A Phase I/IIa Study of the Safety, Immunogenicity and Efficacy of FMP2.1/AS01B, an Asexual Blood-Stage Vaccine for Plasmodium Falciparum Malaria
Overview
- Phase
- Phase 1
- Intervention
- Not specified
- Conditions
- Plasmodium Falciparum Malaria
- Sponsor
- University of Oxford
- Enrollment
- 30
- Locations
- 3
- Primary Endpoint
- PCR-derived parasite multiplication rate (PMR)
- Status
- Completed
- Last Updated
- 11 years ago
Overview
Brief Summary
The purpose of this study is to evaluate an experimental malaria vaccine for its ability to prevent malaria infection or disease in a blood-stage challenge model (when volunteers are infected with malaria parasites using malaria-infected red blood cells). The vaccine being testing is a protein called FMP2.1, which is given with an adjuvant (a substance to improve the body's response to a vaccination) called AS01B.
The aim is to use this protein and adjuvant to help the body make an immune response against parts of the malaria parasite. This study will enable assessment of:
- The ability of the vaccine to prevent malaria infection.
- The safety of the vaccine in healthy participants.
- The response of the human immune system to the vaccine.
This will be done by giving participants three vaccinations and then exposing them to malaria infection by transfusing a small number of red blood cells infected with malaria under carefully regulated conditions. Participants will be followed closely to observe if and when they develop malaria. If the vaccine provides some protection against malaria, participants will take longer to develop malaria than usual or will not develop malaria at all.

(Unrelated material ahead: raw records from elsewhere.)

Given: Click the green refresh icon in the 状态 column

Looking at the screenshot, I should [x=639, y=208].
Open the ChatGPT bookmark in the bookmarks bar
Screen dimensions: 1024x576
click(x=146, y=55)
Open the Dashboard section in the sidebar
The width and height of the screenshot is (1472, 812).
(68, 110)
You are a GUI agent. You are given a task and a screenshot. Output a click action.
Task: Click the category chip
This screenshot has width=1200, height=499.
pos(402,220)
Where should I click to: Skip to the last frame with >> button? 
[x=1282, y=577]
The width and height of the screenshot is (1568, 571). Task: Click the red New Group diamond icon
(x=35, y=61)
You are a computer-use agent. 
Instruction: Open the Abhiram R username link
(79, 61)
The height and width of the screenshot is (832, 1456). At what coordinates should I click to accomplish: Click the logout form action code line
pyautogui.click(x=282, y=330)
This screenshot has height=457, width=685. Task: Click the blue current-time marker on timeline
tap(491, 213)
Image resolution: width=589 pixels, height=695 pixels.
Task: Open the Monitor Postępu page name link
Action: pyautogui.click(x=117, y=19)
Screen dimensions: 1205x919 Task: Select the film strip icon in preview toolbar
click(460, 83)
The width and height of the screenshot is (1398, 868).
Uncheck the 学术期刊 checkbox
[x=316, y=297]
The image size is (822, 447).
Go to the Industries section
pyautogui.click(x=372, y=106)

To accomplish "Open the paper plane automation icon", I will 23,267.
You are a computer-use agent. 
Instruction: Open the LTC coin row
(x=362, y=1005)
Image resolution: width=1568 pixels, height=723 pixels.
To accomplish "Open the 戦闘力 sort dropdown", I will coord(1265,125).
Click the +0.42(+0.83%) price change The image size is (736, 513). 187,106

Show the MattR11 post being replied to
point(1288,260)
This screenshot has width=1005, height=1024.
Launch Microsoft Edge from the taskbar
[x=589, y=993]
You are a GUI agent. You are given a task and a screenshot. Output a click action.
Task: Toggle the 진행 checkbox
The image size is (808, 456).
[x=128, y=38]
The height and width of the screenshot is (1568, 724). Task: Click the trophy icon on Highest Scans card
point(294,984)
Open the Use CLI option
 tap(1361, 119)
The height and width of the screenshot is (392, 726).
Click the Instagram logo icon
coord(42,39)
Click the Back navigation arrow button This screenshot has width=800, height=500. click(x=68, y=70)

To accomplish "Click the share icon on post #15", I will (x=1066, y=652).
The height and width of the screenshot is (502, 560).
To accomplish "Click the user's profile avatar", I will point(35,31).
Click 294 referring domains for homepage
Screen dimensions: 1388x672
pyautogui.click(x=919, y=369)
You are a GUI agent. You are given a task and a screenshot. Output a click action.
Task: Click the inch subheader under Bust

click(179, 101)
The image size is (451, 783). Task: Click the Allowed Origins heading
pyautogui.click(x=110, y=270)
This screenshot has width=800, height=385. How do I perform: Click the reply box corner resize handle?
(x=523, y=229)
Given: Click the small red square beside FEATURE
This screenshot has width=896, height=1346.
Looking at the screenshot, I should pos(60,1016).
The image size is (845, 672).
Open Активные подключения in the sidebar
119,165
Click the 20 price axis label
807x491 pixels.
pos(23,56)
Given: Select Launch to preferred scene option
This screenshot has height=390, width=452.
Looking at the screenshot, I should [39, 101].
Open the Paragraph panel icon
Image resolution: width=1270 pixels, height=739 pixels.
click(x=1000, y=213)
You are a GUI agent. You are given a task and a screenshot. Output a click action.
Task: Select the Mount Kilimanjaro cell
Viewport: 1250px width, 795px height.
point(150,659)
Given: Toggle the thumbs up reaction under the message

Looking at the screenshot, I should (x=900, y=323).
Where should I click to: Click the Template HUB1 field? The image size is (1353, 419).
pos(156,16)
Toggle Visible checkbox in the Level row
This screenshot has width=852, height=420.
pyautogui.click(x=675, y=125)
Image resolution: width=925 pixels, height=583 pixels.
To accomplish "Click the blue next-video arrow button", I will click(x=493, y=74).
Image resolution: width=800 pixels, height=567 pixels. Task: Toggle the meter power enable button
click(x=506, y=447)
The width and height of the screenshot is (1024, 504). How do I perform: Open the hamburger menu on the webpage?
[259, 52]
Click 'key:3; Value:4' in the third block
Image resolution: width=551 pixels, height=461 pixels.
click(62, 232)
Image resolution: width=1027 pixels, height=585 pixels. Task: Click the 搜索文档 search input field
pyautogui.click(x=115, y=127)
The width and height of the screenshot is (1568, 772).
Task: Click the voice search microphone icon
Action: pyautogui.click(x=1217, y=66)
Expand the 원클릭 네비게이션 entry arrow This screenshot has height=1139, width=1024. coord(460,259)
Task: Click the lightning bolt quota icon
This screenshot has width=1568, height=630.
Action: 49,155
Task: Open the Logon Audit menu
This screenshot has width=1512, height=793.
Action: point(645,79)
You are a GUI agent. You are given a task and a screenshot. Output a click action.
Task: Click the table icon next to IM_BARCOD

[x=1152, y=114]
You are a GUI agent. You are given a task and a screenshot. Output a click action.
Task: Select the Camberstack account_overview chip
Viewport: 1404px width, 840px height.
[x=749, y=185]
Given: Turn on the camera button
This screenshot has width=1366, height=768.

The study will enrol 15 participants to be vaccinated and then challenged with malaria in addition to recruit 15 individuals to be control subjects.
Investigators
Eligibility Criteria
Inclusion Criteria
- •Healthy, male or non-pregnant female adults aged 18 - 45 years
- •Subject is willing and able to give written informed consent for participation in the study
- •Resident in or near Oxford for the duration of the challenge part of the study. Or for volunteers not living in Oxford: agreement to stay in arranged accommodation close to the trial centre during a part of the study (from the day before challenge until anti-malarial treatment is completed).
- •Female subjects of child bearing potential must be willing to ensure that they practice continuous effective contraception for the duration of the study
- •Able (in the Investigator's opinion) and willing to comply with all study requirements
- •Willing to allow his or her General Practitioner and consultant, if appropriate, to be notified of participation in the study
- •Agreement to permanently refrain from blood donation, as per current UK Blood Transfusion and Tissue Transplantation Services guidelines (73).
- •Reachable (24 hours a day) by mobile phone during the period between CHMI and completion of antimalarial treatment.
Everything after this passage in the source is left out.